Les États-Unis envisagent une annexion du Groenland : un danger pour la sécurité européenne
En 2025, les Européens avaient un objectif central vis-à-vis de l’administration Trump : maintenir l’implication des États-Unis dans la sécurité européenne, en Ukraine et au sein de l’OTAN. Cet objectif pourrait devenir obsolète en 2026 si les États-Unis tentent d’annexer le Groenland, un territoire semi-autonome du Royaume du Danemark. Des dirigeants européens estiment que la Maison Blanche se prépare à cette possibilité, alors qu’elle discute d’une « gamme d’options », rapporte TopTribune.

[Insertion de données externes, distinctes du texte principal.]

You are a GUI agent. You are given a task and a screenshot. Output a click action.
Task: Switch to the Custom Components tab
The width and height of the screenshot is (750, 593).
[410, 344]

Pour les Européens, les États-Unis apparaissent désormais comme un régime prédateur. L’administration Trump soutient des partis d’extrême droite alliés au mouvement MAGA à travers le continent, que de nombreux dirigeants européens considèrent comme une menace existentielle pour leurs démocraties. Washington exerce également des pressions sur Kyiv pour accepter des concessions territoriales sans garanties de sécurité claires de la part des États-Unis. La normalisation des relations économiques avec la Russie reste un objectif pour l’équipe de Trump. Pourtant, de nombreux dirigeants européens refusent d’accepter cette réalité.

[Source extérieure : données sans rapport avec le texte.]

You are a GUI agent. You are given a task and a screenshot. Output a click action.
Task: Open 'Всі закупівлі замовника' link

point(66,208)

Cette dynamique s’explique par la grande dépendance de l’Europe à l’égard des États-Unis pour sa propre sécurité. Le réarmement du continent, un processus qui a vraiment commencé l’année dernière, prendra encore trois à cinq ans pour être crédible. D’ici là, l’Europe dépendra fortement des armes américaines, des informations et d’autres outils stratégiques pour soutenir l’Ukraine dans le conflit. De plus, elle continuera de compter sur les États-Unis, par le biais de l’OTAN, pour dissuader la Russie.
L’administration Trump exploite les faiblesses et les vulnérabilités de l’Europe. L’année dernière, elle a contraint les Européens à accepter un tarif de 15% sur leurs exportations vers l’Amérique pour éviter d’aliéner Trump et de précipiter un retrait unilatéral des États-Unis de l’Ukraine et de l’OTAN. La Maison Blanche applique de nouveau cette stratégie.
Cependant, l’annexion du Groenland briserait l’illusion que l’Amérique reste un ami. Le président Donald Trump, le vice-président J.D. Vance et d’autres responsables américains ont récemment exprimé des commentaires provocateurs concernant le territoire groenlandais. Les responsables américains avancent que la Maison Blanche a des préoccupations de sécurité légitimes dans la région arctique, notamment la nécessité de contrer les bases russes et chinoises, de renforcer les capacités de défense antimissile des États-Unis et de contrôler l’accès en temps de guerre.
La gravité de ces inquiétudes américaines se reflète dans le nombre de plans politiques élaborés concernant le Groenland au sein des agences gouvernementales américaines, impliquant des travaux sur des incitations économiques, des accords diplomatiques et juridiques, ainsi que des arrangements de sécurité. Bien que le Danemark soit un petit pays avec des capacités militaires limitées, il consacre tout de même 3% de son PIB à la défense en 2025 et investit dans l’Arctique. Le Groenland fait partie du territoire de l’OTAN, et des responsables européens indiquent que tous les objectifs de sécurité de Trump peuvent être atteints sans annexer le territoire.
Cependant, de nombreux dirigeants européens craignent qu’il n’y ait peu de choses à faire pour désamorcer cette crise, car un objectif plus brutal et sinistre semble à l’œuvre : l’extension territoriale. Trump paraît motivé par une volonté d’élargir l’Amérique sur la carte. Cela pourrait ne pas passer par une présence militaire directe, mais plutôt par une coercition politique et économique visant à influer directement et politiquement sur les 57 000 Groenlandais.
Actuellement, le gouvernement danois essaie de changer d’approche, espérant augmenter les coûts pour les États-Unis de toute avancée avant de demander des arrangements amicaux, tout en tenant compte des objectifs de sécurité américains. La première ministre danoise Mette Frederiksen a déclaré que, « si les États-Unis choisissent d’attaquer un autre pays de l’OTAN militairement, alors tout s’arrête, y compris l’OTAN ». Une annexion imposée par les États-Unis, même avec des milliards de dollars à la clé, pourrait être une humiliation de trop pour les Européens. Frederiksen a raison : une appropriation du territoire par les États-Unis marquerait la fin de l’Alliance et causerait des dommages irréparables à l’Union européenne.